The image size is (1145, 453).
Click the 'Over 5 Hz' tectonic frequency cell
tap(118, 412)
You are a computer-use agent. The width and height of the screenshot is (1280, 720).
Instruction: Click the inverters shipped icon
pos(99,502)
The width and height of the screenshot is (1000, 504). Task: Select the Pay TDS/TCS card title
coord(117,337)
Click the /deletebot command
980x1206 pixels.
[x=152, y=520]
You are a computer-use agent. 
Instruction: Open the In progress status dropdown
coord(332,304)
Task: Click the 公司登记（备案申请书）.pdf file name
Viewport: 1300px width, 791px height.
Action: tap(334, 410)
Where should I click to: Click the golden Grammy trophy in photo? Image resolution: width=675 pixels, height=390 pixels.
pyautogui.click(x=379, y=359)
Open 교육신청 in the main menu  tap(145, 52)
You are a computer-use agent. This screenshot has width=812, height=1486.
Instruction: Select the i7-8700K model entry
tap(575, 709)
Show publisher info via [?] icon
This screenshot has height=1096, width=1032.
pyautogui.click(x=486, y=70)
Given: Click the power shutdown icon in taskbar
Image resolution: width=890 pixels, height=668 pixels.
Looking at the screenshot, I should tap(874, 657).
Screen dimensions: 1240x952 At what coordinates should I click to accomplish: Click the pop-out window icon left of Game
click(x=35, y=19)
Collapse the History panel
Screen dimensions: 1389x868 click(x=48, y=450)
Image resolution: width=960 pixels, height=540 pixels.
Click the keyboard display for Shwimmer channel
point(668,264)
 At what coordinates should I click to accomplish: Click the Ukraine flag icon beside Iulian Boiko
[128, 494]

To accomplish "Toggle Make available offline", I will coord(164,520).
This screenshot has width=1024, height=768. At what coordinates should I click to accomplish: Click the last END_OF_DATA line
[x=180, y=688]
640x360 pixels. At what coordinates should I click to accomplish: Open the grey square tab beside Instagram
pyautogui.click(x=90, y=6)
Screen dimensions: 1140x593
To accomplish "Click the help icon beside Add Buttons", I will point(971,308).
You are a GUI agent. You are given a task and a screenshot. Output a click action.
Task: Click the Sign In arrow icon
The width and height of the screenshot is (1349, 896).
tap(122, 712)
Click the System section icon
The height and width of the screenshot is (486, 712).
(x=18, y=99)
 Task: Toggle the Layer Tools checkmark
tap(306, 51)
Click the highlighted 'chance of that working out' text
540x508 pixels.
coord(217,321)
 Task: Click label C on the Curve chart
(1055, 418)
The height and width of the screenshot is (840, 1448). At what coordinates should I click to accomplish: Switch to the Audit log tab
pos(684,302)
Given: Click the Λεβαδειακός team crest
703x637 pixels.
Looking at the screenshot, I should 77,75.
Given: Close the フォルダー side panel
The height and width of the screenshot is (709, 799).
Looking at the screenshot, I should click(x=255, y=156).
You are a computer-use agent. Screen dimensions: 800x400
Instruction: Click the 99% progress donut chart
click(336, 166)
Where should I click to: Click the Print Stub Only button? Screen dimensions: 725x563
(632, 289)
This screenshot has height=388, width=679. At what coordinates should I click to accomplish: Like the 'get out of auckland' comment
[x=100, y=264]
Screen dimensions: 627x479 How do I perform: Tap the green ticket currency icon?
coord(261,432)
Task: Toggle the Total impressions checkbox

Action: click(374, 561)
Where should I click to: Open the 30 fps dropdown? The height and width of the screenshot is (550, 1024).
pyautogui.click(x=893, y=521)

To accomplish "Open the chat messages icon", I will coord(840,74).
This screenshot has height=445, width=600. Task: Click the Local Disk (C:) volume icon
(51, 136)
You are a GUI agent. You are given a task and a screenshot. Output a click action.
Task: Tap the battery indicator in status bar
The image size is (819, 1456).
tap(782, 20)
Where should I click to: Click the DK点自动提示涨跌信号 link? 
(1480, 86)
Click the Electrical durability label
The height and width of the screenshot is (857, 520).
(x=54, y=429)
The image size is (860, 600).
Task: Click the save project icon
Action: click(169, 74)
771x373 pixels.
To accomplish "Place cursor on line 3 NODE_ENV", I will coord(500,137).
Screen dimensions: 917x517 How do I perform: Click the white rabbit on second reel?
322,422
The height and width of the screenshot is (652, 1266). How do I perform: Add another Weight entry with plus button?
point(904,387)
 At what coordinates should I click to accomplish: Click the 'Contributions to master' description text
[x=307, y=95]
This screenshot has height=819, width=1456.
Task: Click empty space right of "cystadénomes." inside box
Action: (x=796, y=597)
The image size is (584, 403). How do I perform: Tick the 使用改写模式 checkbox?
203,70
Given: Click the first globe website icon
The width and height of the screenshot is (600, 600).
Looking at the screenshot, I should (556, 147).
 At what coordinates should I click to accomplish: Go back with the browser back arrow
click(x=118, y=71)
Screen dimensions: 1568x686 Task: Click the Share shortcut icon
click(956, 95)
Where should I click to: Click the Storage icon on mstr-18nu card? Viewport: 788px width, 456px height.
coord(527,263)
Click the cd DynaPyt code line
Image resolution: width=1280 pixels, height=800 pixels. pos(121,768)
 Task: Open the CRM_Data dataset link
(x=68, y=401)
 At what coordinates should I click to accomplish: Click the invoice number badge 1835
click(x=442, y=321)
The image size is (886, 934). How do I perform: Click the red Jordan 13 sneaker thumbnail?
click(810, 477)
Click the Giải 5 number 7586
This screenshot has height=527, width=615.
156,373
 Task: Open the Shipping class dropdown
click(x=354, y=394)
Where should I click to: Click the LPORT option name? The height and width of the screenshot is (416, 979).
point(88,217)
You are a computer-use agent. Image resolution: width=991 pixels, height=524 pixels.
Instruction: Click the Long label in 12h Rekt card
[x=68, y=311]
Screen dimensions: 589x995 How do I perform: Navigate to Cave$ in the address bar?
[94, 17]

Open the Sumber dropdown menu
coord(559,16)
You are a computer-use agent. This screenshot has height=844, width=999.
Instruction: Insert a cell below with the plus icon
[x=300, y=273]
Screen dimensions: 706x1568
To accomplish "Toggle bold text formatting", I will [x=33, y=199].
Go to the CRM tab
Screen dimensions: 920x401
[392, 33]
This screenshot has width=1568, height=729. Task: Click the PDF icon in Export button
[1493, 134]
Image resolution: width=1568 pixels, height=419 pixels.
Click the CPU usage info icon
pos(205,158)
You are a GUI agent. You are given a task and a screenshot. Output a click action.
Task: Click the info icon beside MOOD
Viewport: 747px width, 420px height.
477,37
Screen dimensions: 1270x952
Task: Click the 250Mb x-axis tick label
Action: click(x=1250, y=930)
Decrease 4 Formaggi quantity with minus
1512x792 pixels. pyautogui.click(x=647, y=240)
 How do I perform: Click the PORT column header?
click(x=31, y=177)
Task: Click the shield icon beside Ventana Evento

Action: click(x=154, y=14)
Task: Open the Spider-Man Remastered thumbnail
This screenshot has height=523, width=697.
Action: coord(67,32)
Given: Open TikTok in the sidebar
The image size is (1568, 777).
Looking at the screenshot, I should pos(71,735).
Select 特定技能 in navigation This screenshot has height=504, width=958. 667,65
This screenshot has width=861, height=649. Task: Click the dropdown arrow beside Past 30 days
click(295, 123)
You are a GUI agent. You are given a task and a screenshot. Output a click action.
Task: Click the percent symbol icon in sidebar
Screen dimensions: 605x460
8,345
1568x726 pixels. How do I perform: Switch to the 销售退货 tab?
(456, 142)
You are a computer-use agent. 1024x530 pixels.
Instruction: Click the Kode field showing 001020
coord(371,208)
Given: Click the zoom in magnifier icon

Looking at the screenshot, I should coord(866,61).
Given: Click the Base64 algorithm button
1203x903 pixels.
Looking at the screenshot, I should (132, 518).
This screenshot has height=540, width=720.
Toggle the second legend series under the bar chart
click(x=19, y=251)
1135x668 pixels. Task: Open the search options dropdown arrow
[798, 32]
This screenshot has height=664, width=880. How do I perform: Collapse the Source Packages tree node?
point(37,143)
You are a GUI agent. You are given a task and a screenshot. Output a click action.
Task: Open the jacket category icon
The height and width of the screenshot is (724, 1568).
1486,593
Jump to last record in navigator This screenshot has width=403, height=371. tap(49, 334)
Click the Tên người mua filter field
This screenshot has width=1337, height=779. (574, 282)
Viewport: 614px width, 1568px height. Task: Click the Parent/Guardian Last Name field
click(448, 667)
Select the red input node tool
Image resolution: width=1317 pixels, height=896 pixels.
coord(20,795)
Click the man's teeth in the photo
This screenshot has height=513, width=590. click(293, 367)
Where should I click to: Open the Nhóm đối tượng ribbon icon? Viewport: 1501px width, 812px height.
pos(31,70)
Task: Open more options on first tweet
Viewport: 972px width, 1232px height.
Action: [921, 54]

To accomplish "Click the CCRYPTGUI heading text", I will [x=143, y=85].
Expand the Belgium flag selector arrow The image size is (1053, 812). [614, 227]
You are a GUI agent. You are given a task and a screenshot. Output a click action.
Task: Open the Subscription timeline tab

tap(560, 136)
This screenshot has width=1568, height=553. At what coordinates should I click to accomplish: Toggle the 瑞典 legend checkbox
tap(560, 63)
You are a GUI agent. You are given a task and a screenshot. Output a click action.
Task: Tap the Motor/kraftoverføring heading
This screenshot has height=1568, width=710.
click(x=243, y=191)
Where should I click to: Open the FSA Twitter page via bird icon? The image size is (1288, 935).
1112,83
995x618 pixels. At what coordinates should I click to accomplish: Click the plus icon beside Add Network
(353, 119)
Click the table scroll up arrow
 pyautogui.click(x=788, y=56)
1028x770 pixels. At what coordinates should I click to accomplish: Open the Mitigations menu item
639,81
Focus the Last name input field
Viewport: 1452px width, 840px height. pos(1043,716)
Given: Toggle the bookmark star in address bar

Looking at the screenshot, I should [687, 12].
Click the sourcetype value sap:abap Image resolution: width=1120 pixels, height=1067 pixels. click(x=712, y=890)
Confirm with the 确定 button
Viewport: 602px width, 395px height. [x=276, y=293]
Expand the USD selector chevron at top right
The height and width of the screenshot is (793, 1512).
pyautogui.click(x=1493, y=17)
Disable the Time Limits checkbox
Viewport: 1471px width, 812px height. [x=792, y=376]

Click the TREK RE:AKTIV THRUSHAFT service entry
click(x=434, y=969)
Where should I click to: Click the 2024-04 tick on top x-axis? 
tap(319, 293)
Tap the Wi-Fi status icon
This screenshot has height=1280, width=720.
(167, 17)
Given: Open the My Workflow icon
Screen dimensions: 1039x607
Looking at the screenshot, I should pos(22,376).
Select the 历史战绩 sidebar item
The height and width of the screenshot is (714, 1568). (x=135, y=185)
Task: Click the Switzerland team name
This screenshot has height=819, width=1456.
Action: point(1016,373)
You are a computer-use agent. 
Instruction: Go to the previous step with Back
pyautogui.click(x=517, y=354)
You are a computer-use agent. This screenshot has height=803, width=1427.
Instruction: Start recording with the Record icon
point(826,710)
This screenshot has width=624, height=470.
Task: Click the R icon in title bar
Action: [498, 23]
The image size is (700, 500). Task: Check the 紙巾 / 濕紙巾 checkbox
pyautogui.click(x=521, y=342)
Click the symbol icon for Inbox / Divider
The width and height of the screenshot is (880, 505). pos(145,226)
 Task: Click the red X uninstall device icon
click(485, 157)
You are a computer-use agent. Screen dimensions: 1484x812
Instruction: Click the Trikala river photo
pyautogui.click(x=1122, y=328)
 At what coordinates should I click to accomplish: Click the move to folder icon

* WHAT NEEDS TO BE DONE
Copying word for word, give each line of the data above from the first one through the line containing "Image resolution: width=960", and nothing else.

* WRITTEN RESPONSE
The image size is (1145, 453).
Click the 'Over 5 Hz' tectonic frequency cell
tap(118, 412)
You are a computer-use agent. The width and height of the screenshot is (1280, 720).
Instruction: Click the inverters shipped icon
pos(99,502)
The width and height of the screenshot is (1000, 504). Task: Select the Pay TDS/TCS card title
coord(117,337)
Click the /deletebot command
980x1206 pixels.
[x=152, y=520]
You are a computer-use agent. 
Instruction: Open the In progress status dropdown
coord(332,304)
Task: Click the 公司登记（备案申请书）.pdf file name
Viewport: 1300px width, 791px height.
Action: tap(334, 410)
Where should I click to: Click the golden Grammy trophy in photo? Image resolution: width=675 pixels, height=390 pixels.
pyautogui.click(x=379, y=359)
Open 교육신청 in the main menu  tap(145, 52)
You are a computer-use agent. This screenshot has width=812, height=1486.
Instruction: Select the i7-8700K model entry
tap(575, 709)
Show publisher info via [?] icon
This screenshot has height=1096, width=1032.
pyautogui.click(x=486, y=70)
Given: Click the power shutdown icon in taskbar
Image resolution: width=890 pixels, height=668 pixels.
Looking at the screenshot, I should tap(874, 657).
Screen dimensions: 1240x952 At what coordinates should I click to accomplish: Click the pop-out window icon left of Game
click(x=35, y=19)
Collapse the History panel
Screen dimensions: 1389x868 click(x=48, y=450)
Image resolution: width=960 pixels, height=540 pixels.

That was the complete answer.